L’imagerie à l’état de repos peut également fournir de nouvelles informations sur la façon dont la connectivité cérébrale tourne mal. La perturbation du réseau de mode par défaut, par exemple, a été associée à la maladie d’Alzheimer, à la dépression, à l’autisme et à la schizophrénie (13). Dans le cas de l’autisme, des études basées sur les tâches et certaines études sur l’état de repos ont également révélé des schémas anormaux « Pouvoir utiliser l’état de repos pour scanner de jeunes enfants et des personnes ayant diverses capacités est une excellente chose pour le domaine cliniquement. » – Lucina Uddin De la connectivité dans plusieurs autres réseaux, y compris ceux impliqués dans la mémoire de travail, le langage, le traitement des émotions et la cognition sociale (14).

« Nous en sommes encore aux premières phases de découverte », explique la neuroscientifique cognitive Lucina Uddin, qui étudie l’autisme chez les enfants à l’Université de Miami en Floride. L’imagerie basée sur les tâches ayant dominé le domaine pendant des décennies, il existe une pénurie de données sur les enfants et les personnes présentant des symptômes d’autisme graves, qui ne peuvent souvent pas compléter une expérience psychologique standard au scanner. « Pouvoir utiliser l’état de repos pour scanner les jeunes enfants et les personnes ayant diverses capacités est une excellente chose pour le terrain sur le plan clinique », explique Uddin.
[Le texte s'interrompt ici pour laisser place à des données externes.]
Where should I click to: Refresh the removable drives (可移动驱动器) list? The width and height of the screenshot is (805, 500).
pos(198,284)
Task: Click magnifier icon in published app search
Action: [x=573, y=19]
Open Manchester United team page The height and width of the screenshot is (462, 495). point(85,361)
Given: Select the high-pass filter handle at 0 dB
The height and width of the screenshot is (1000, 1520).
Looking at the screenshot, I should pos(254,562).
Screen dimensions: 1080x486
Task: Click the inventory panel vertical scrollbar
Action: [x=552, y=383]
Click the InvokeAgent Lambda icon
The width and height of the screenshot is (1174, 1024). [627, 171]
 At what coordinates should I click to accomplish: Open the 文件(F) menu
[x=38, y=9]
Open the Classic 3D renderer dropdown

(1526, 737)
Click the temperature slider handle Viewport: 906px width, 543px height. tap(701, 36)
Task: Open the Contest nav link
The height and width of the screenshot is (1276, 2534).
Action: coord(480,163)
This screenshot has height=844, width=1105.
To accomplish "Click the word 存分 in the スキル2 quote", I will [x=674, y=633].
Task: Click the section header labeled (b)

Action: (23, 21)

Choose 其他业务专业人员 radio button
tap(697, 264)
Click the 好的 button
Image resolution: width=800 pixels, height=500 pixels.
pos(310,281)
Jusqu’à présent, les biomarqueurs de l’IRMf pour diagnostiquer les personnes autistes ou les maladies neurodégénératives se sont avérés difficiles à développer. Mais les scientifiques espèrent utiliser la connectivité à l’état de repos pour aider à améliorer les traitements des patients neuropsychiatriques qui ont déjà été diagnostiqués par d’autres moyens.

À la Harvard Medical School de Boston, dans le Massachusetts, le neurologue Michael Fox étudie les réseaux impliqués dans la stimulation cérébrale thérapeutique, un ensemble de techniques utilisées pour traiter la maladie de Parkinson, la dépression et d’autres affections. Les chercheurs n’ont encore qu’une vague compréhension de la façon dont ces techniques atténuent les symptômes neurologiques et pourquoi certains sites de stimulation sont les plus efficaces.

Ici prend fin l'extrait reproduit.